AT1413: an antibody isolated from a cured Acute Myeloid Leukemia patient that is highly efficacious against AML in vivo
G. de Jong1,2, M.A. Gillissen1,2, M. Kedde1, E. Yasuda1, S.E. Levie1, K. Wagner1, A.Q. Bakker1, M.J. Kersten2, P.J. Hensbergen3, T. Beaumont1, P.M. van Helden1, H. Spits1, M.D. Hazenberg2
1AIMM Therapeutics, 2AMC Amsterdam, 3UMC Leiden; The Netherlands
Acute myeloid leukemia (AML) and myelodysplastic syndrome (MDS) are high-risk diseases with a poor prognosis. Immunotherapy for those diseases is hampered by the lack of tumor-specific targets. To identify AML-specific epitopes that could serve as novel targets for immunotherapy, we searched the B cell repertoire of a patient with a lasting and potent graft versus AML response after allogeneic hematopoietic stem cell transplantation for AML-specific antibodies.
We identified a donor-derived B cell clone that produced an IgG1 antibody, AT1413, that specifically interacted with AML cell lines and with the patient’s own AML blasts. AT1413 showed a low level of activity with normal myeloid cells but not with lymphoid cells. The variable regions of AT1413 antibody contained a high number of somatic hypermutations indicating antigen experience.
Biochemical analysis revealed that AT1413 recognizes a unique sialylated epitope on CD43 (CD43s). CD43s is overexpressed on all types of AML and MDS, as illustrated by its reactivity with freshly isolated blasts of each of 60 randomly selected AML and MDS patients in our clinic.
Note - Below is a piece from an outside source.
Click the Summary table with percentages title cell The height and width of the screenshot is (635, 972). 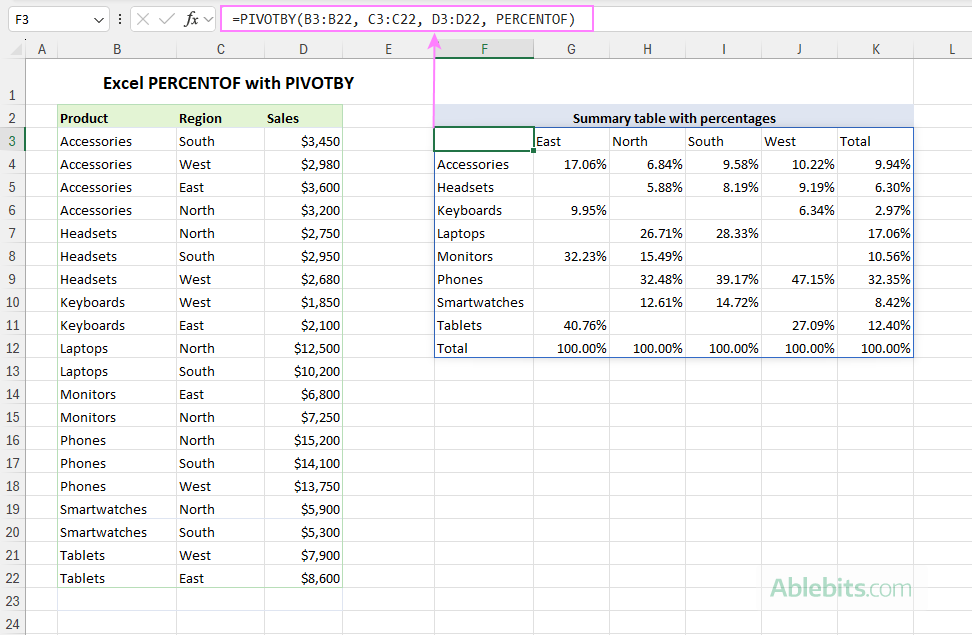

AT1413 induced ADCC and CDC of target cells in vitro. AT1413 is highly efficacious against AML cells in vivo. We inoculated human immune system mice with AML cells iv. After tumor engraftment mice were dosed biweekly with AT1413. We observed strongly reduced numbers of AML cells in all organs including bone marrow in AT1413 but not in control mice. Importantly, AT1413 treatment did not affect numbers of non-malignant human myeloid cells.
In conclusion, we have identified an antibody which recognizes a unique sialylated epitope on CD43, which is selectively over-expressed on AML and MDS blasts. This antibody was able to eliminate AML cells in vivo and therefore has high therapeutic potential.